Road Trip Steering Action - 2013 Infiniti JX35 Long-Term Road Test

2013 Infiniti JX35 Long-Term Road Test

2013 Infiniti JX35: Road Trip Steering Action

May 7, 2013

2013 Infiniti JX35

Road trips often involve long stretches of freeway driving. The boring ones do, anyway. Besides, you wouldn't choose the Infiniti JX35 for one of those road trips that involved fun roads. It just isn't a performance-oriented kind of carryall/wagon/crossover thing. But I digress.

On said long freeway stretches you get a really good idea of a car's straight-line stability. The JX35 itself feels well-planted here, but its steering requires constant corrections around center to maintain a straight heading. It's not Honda Insight-bad levels of steering corrections, but it is noticeable.

So, electric power steering (EPS), then, right? Nope. I originally assumed the same, that this hysteresis was a byproduct of EPS, as it so often is. But it turns out the Infiniti JX35 has hydraulic-electric steering, meaning it has an electrically-driven hydraulic pump. Go figure.
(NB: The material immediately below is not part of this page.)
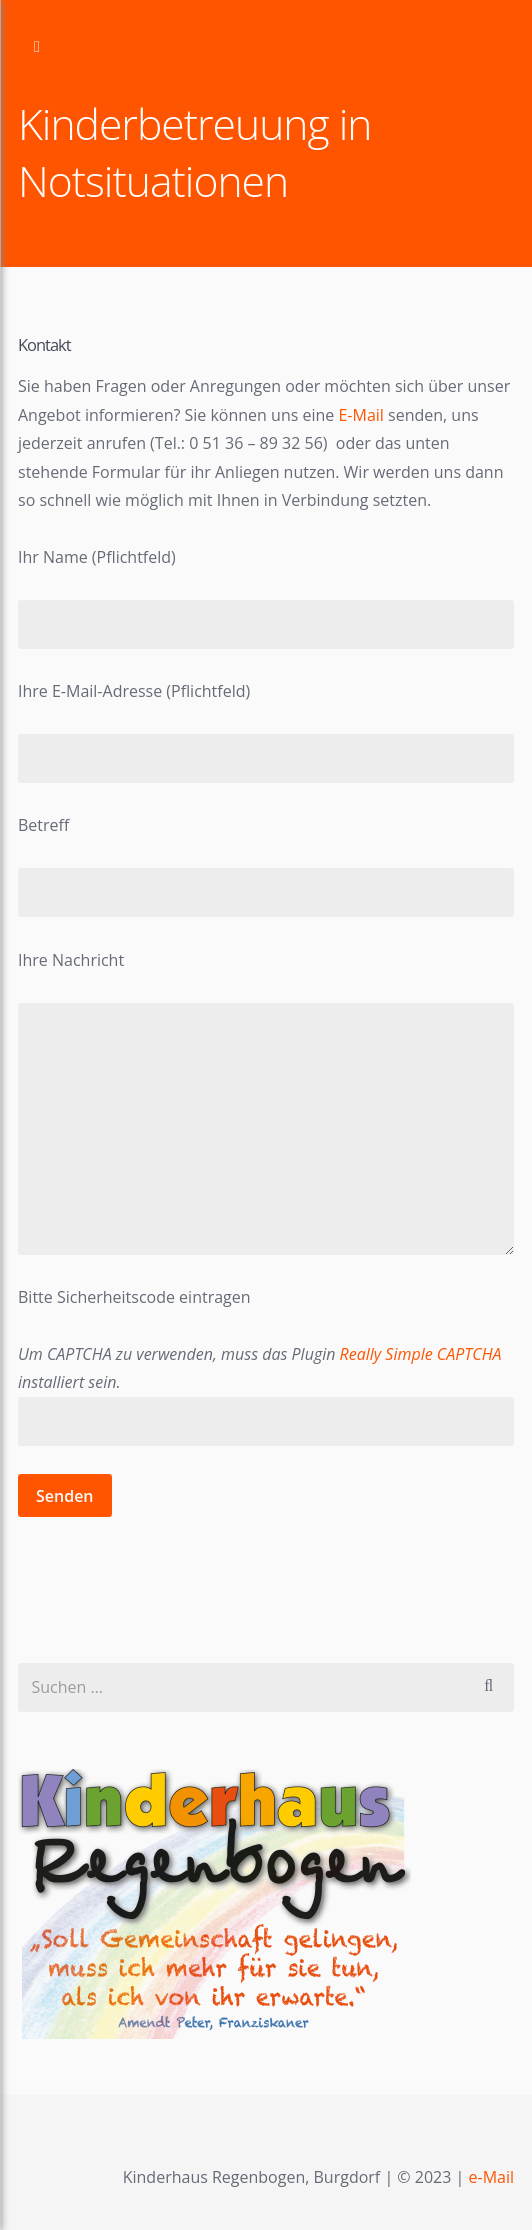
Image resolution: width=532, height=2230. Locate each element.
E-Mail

Jason Kavanagh, Engineering Editor


  • seppoboy seppoboy Posts:

    Don't blame electric power steering. Many cars on the road have lousy steering accuracy and stability in a straight line, and have had for years. It's more a function of front wheel location and articulation, castor angle, suspension design, rigidity of the steering rack location. Ever drive a full size US car from the seventies or eighties, with hydraulic assist? What a joke they were in the steering department. I've been spoiled by owning and driving some cars with really tight, precise, communicative steering. Ninety percent of the cars on the market have sufficiently lax steering that I won't consider owning them. If they can't pass a look-away test on a narrow two lane (deliberately look away from the straight ahead, out the side window, the car should stay completely and confidently within the lane by feel alone), it will prove to be tiring to drive on longer hauls. Even some expensive and supposedly desirable vehicles quickly fail that test.

  • fordson1 fordson1 Posts:

    Very true. Lots of cars just need a lot of minding and have no sense of straight-ahead. I have another culprit - tires whose tread design is for one reason or another not playing nice with the type of road surface.